Check out the book on CRC Press
This repository contains the official code companion to the book "Teaching Computers to Read: Effective Best Practices in Building Valuable NLP Solutions", by Dr. Rachel Wagner-Kaiser, with contributions from Tim Cerino.
Building Natural Language Processing (NLP) solutions that deliver ongoing business value is not straightforward. This book provides clarity and guidance on how to design, develop, deploy, and maintain NLP solutions that address real-world business problems.
In the book, we discuss the main challenges and pitfalls encountered when building NLP solutions. We also outline how technical choices interact with (and are impacted by) data, tools, the business goals, and integration between human experts and the AI solution. The best practices we cover here do not depend on the cutting-edge modeling algorithms or the architectural flavor of the month. We provide practical advice for NLP solutions that are adaptable to the solution’s specific technical building blocks.

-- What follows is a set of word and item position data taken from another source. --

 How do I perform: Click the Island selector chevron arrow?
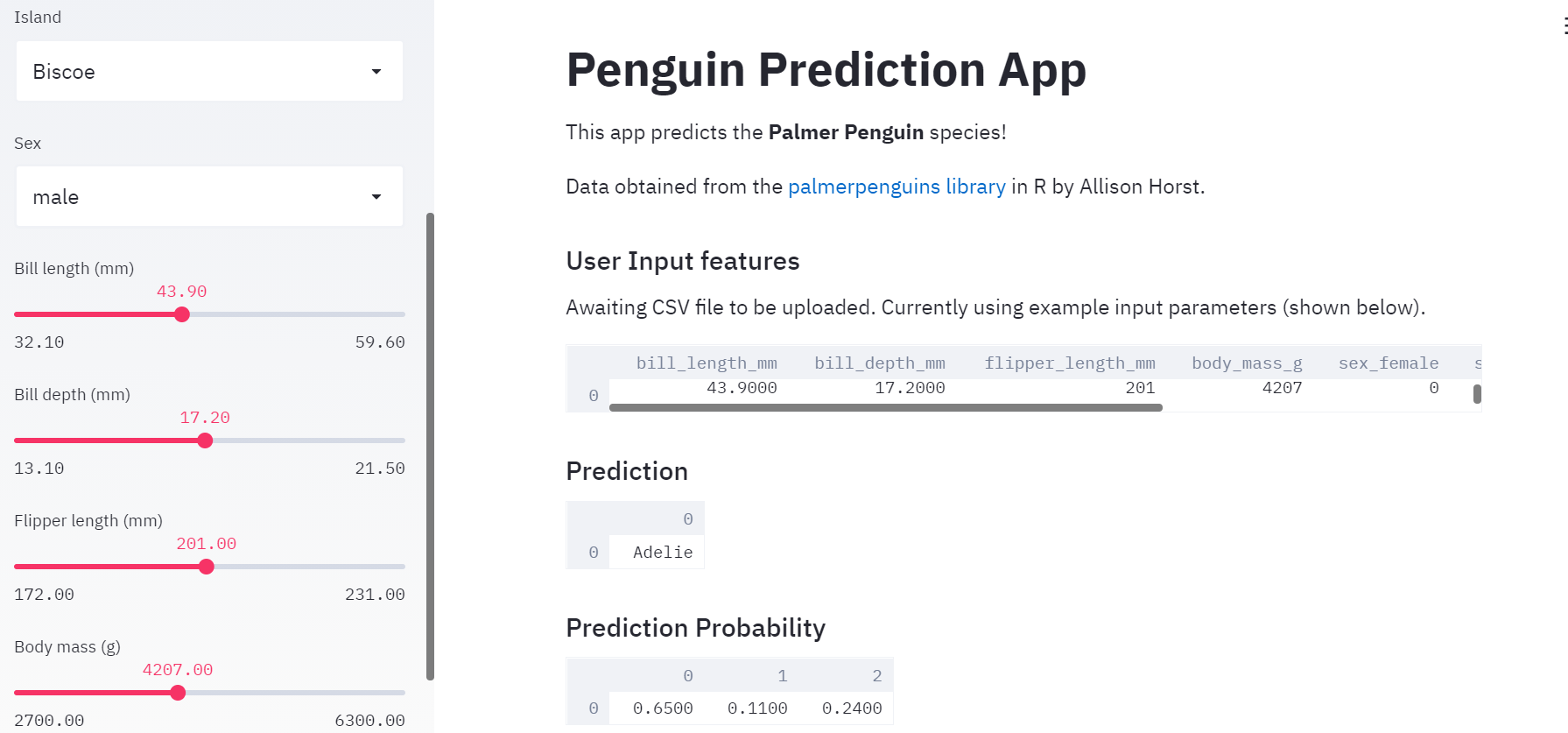point(378,72)
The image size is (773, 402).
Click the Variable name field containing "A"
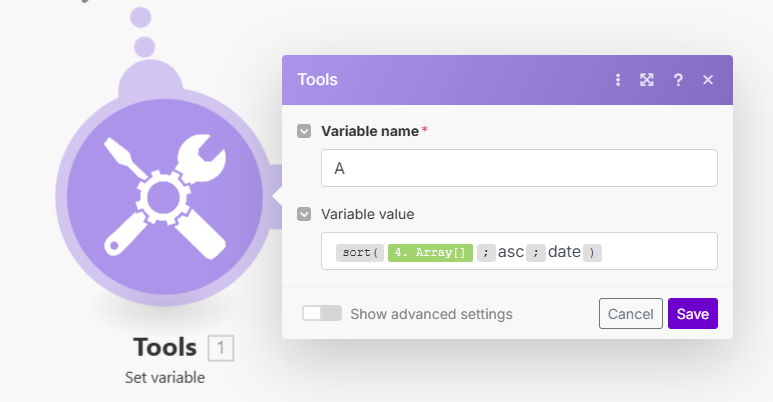point(519,168)
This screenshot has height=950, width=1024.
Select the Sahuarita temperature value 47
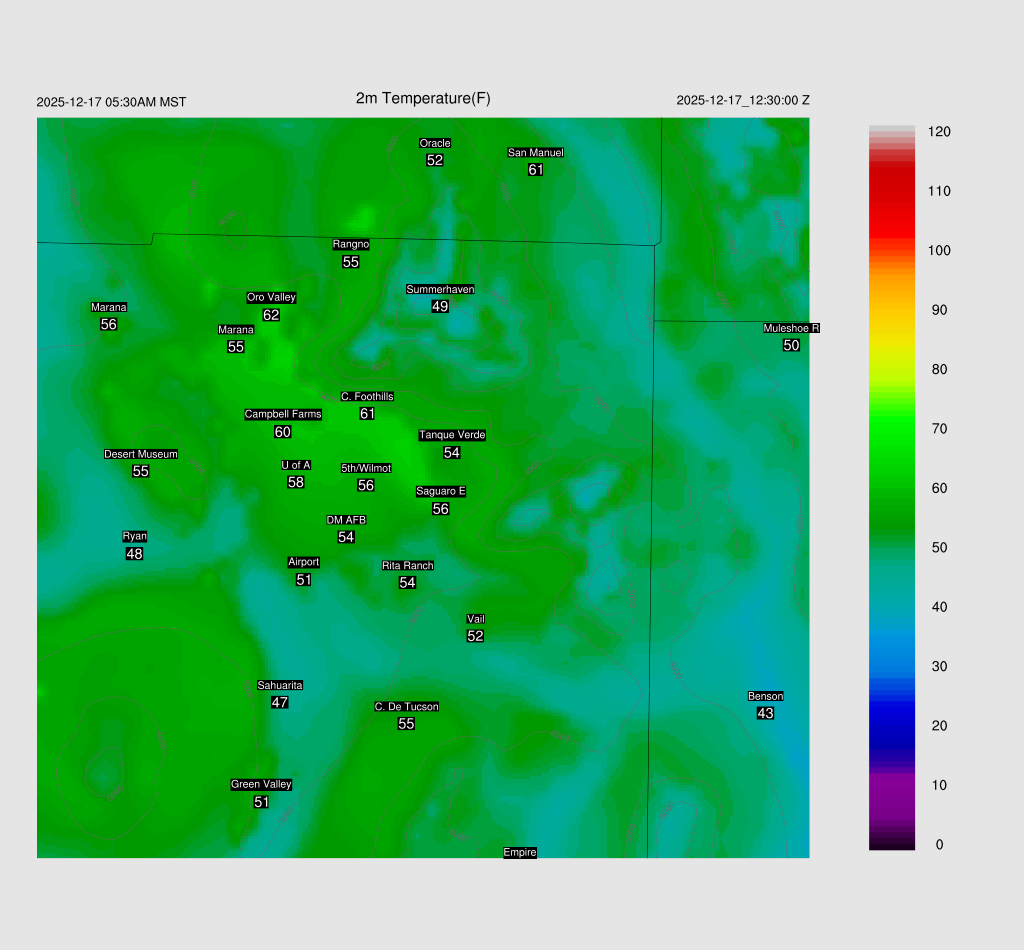280,702
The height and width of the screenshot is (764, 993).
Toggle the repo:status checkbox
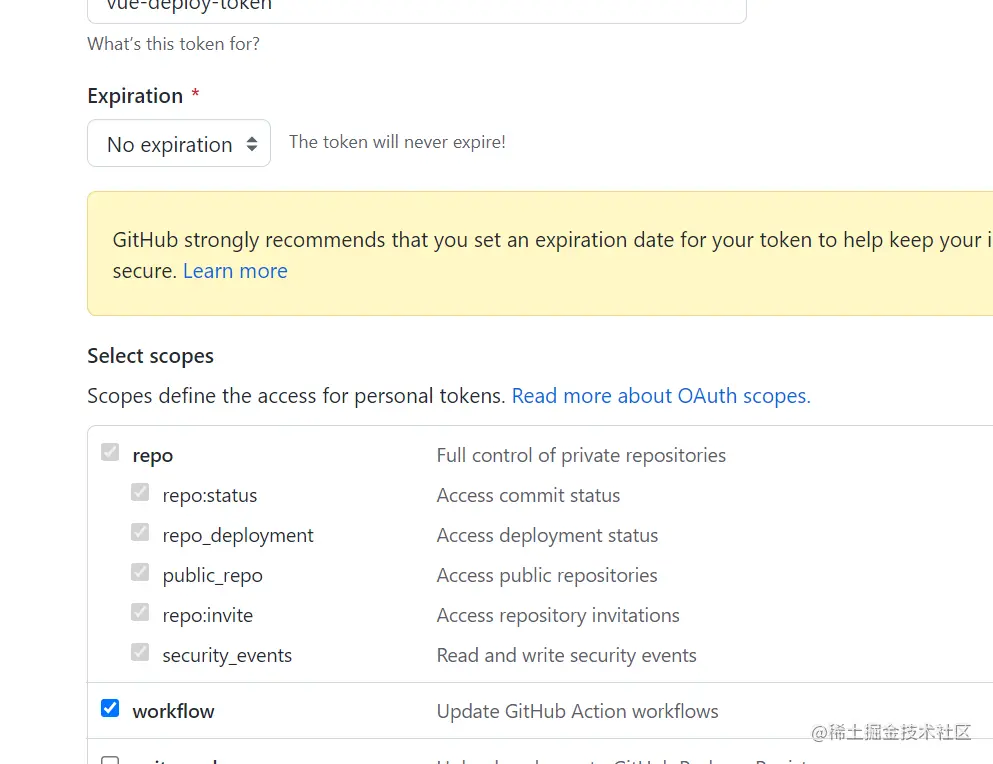[140, 493]
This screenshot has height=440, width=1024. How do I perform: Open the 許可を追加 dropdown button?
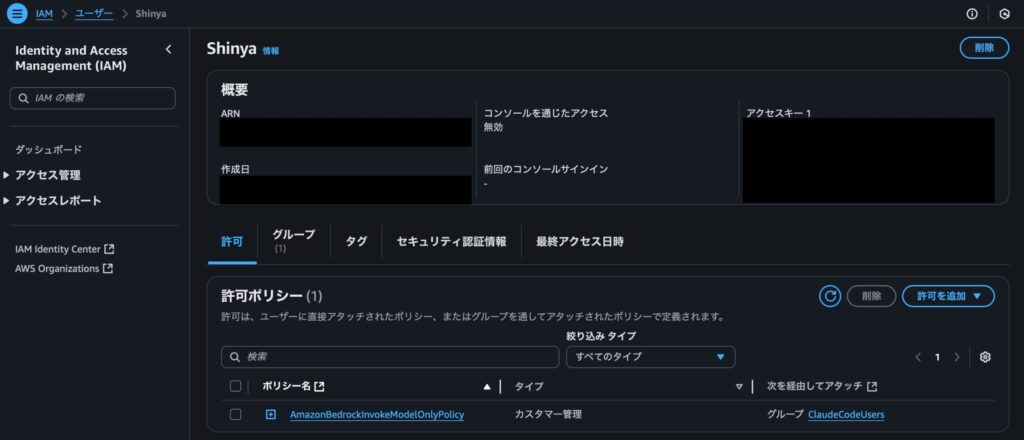pyautogui.click(x=948, y=296)
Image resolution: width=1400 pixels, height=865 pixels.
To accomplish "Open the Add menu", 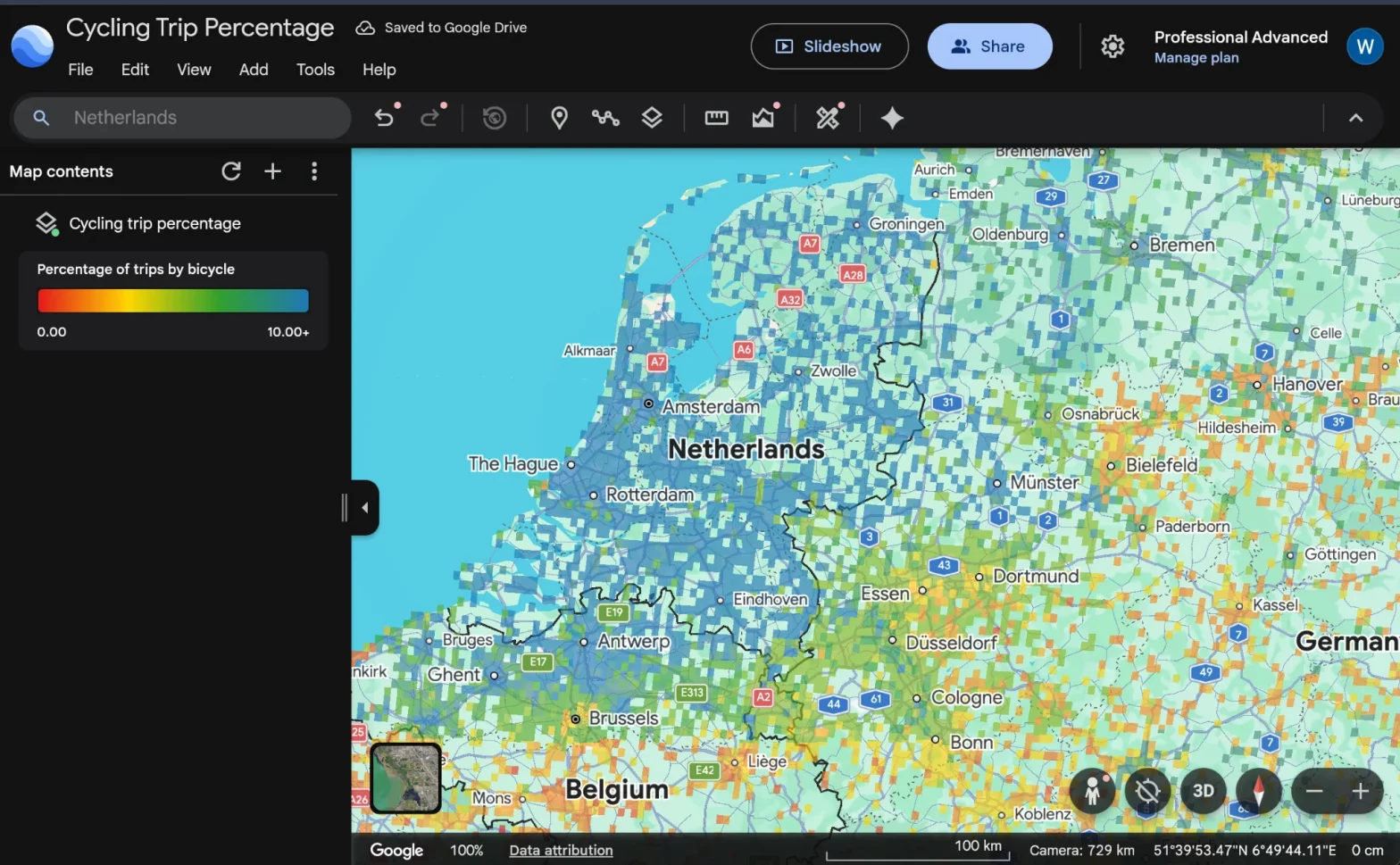I will click(254, 70).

Through providing best practices across the lifecycle of NLP development, this handbook will help organizations – particularly technical teams – use critical thinking to understand how, when, and why to build NLP solutions, what the common challenges are, and how to address or avoid them. By doing so, they'll deliver consistent value to their stakeholders and deliver on the promise of AI and NLP.
The Code Companion builds on the content covered in "Teaching Computers to Read" (TC2R) by providing a set of exercises to help readers understand the challenges, experiments, and critical thinking that are required when working through a real-life problem with real-life (messy) data.
For more general information on the book and code companion, please see the main page here.
The use case presented in this repository is a common challenge of information extraction from a population of documents at scale. The goal of the business is to understand two key pieces of information - the payment terms and the limitation of liability. In order to succeed at this goal, we need to build a set of models to not only ingest and read the documents, but to identify the correct context relating to these clauses, and parse out a standardized answer.
We are presented with the following challenges:
- Data must be extracted from the source documentation
- There is a low amount of language variability in the vast majority of the documents
- Understanding the data quality, overall corpus patterns, and common language patterns of these two clauses
- Identifying a relatively small sample of data to annotate that maximizes model performance
- Building an effective and high performing approach to consistently extract
- Turning our results into a script and easily deployable solution
The code companion has two parts: a set of Jupyter notebooks, which cover the first four points above, and the Additional Exercises that cover the last point.
There are 6 main notebooks, which focus on the following topics:
- Data Gathering and Selection
- Data Ingestion
- Pre-processing and Exploratory data analysis
- Data Understanding and Annotation
- Dataset Curation
- Modeling Approaches
In each notebook, there are a set of exercises interspersed for the developer, to facilitate and encourage hands-on interaction with the content.
To finish the end-to-end development of this use case, there are additional exercises beyond the ones provided in the Jupyter notebooks. The goal of the additional exercises is to ensure that data scientists have a broader understanding of what it takes to build a fully useful solution - not a singular model.
As part of these exercises, the developer will build an end-to-end script for the ingestion of new files through to the end of creating an output that is usable and valuable for a (less technical) user.
The additional exercises are located here and walk the developer through key steps needed to prepare a solution for a productive, effective deployment.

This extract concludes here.